Eine Soldatin überprüft ihre persönliche Ausrüstung für einen Einsatz, um sie Herum stehen viele Kisten und Rucksäcke.
© Bundeswehr
KategorieAktuelles

Kabinett beschließt Entwurf des Gleichstellungsfortentwicklungsgesetzes

Das Kabinett hat am 26. Juli den Gesetzentwurf zur Fortentwicklung gleichstellungsrechtlicher Regelungen für das militärische Personal der Bundeswehr beschlossen. Damit soll das militärische Gleichstellungsrecht an das bereits novellierte zivile Bundesgleichstellungsgesetz angepasst werden. Aber auch weitere Maßnahmen wurden auf den Weg gebracht.

Die im Gleichstellungsfortentwicklungsgesetz gebündelten Maßnahmen sollen die personelle Einsatzbereitschaft sichern und die Bundeswehr weiter als modernen Arbeitgeber aufstellen. Zudem leistet die Gesetzesnovelle einen Beitrag zur Geschlechtergleichstellung im Sinne von Ziel 5 der UNUnited Nations-Agenda für nachhaltige Entwicklung. Das Gesetz ist ein sogenanntes Mantel- oder Artikelgesetz: Mit ihm sollen gleichzeitig mehrere Gesetze unterschiedlicher Inhalte geändert werden.

Die Rechte der Gleichstellungsbeauftragten werden durch das Gesetz analog zu den Regelungen des Bundesgleichstellungsgesetzes deutlich gestärkt. Außerdem soll der Anteil von Soldatinnen in allen Bereichen der Streitkräfte erhöht werden, insbesondere in Führungspositionen.

Ein wesentliches weiteres Ziel des Gleichstellungsfortentwicklungsgesetzes ist die bessere Vereinbarkeit von Familie, Pflege und Dienst für die Soldatinnen und Soldaten der Bundeswehr. Hierzu zählt zum Beispiel eine bessere finanzielle Unterstützung in der Kinderbetreuung. Zudem sollen Soldatinnen und Soldaten bei der Betreuung von Familienangehörigen noch stärker unterstützt werden, gerade wenn es in Krisenlagen oder im Bündnis- oder Verteidigungsfall notwendig ist. Betreuungskosten sollen daher leichter und in größerem Umfang erstattet werden können.

Ein weiteres wichtiges Anliegen des Gesetzes ist der Wegfall der Hinzuverdienstgrenze bei Versorgungsbeziehenden mit einem vorübergehend erhöhten Ruhegehaltssatz.
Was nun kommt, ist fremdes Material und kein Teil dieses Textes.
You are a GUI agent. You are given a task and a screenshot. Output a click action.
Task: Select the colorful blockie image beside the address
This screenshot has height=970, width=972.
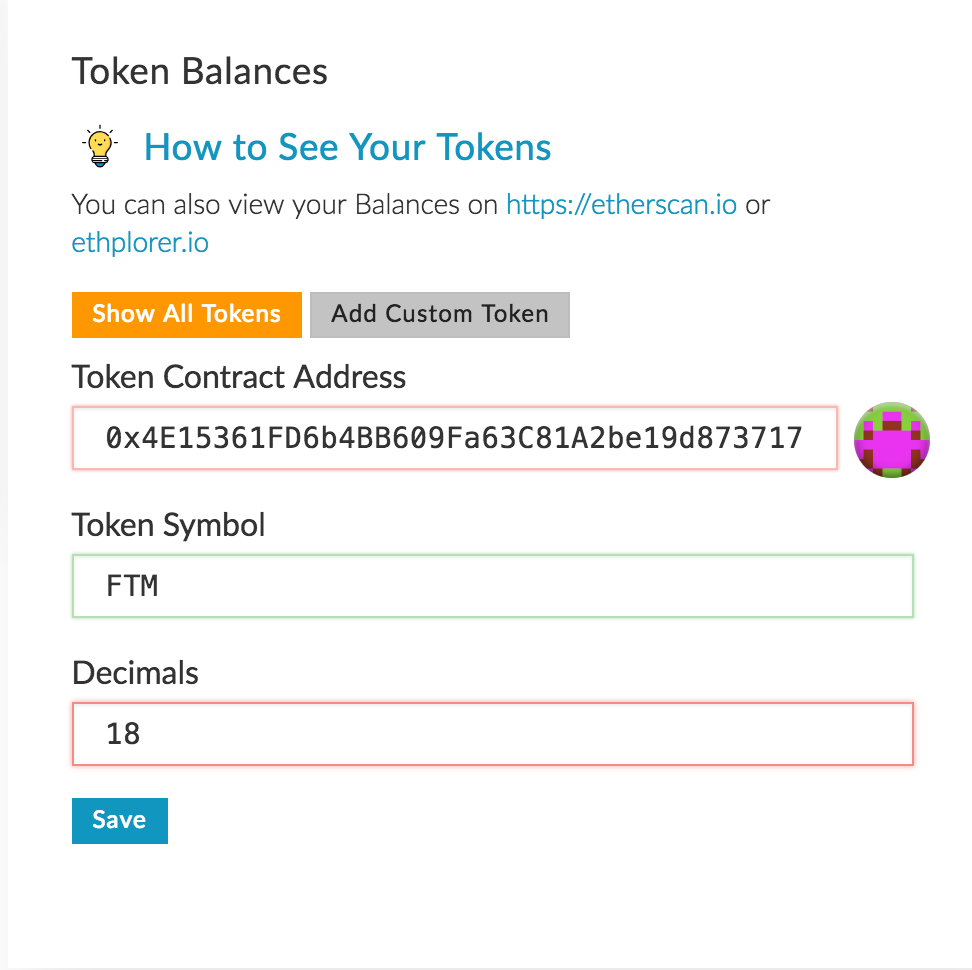(x=891, y=439)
Nach dem neuen Gesetz werden sie eine Beschäftigung über den Rahmen eines Minijobs hinaus ausüben können, ohne dass der Anspruch auf vorübergehende Erhöhung des Ruhegehalts entfällt.

Außerdem sorgt das neue Gesetz dafür, dass Reservedienstleistende der aktiven Truppe bei der Prämie für besondere Einsatzbereitschaft gleichgestellt werden.

Jedes Gesetz bedarf einer Zustimmung des Bundestages. Dieser wird deshalb nach der Sommerpause über den Entwurf beraten.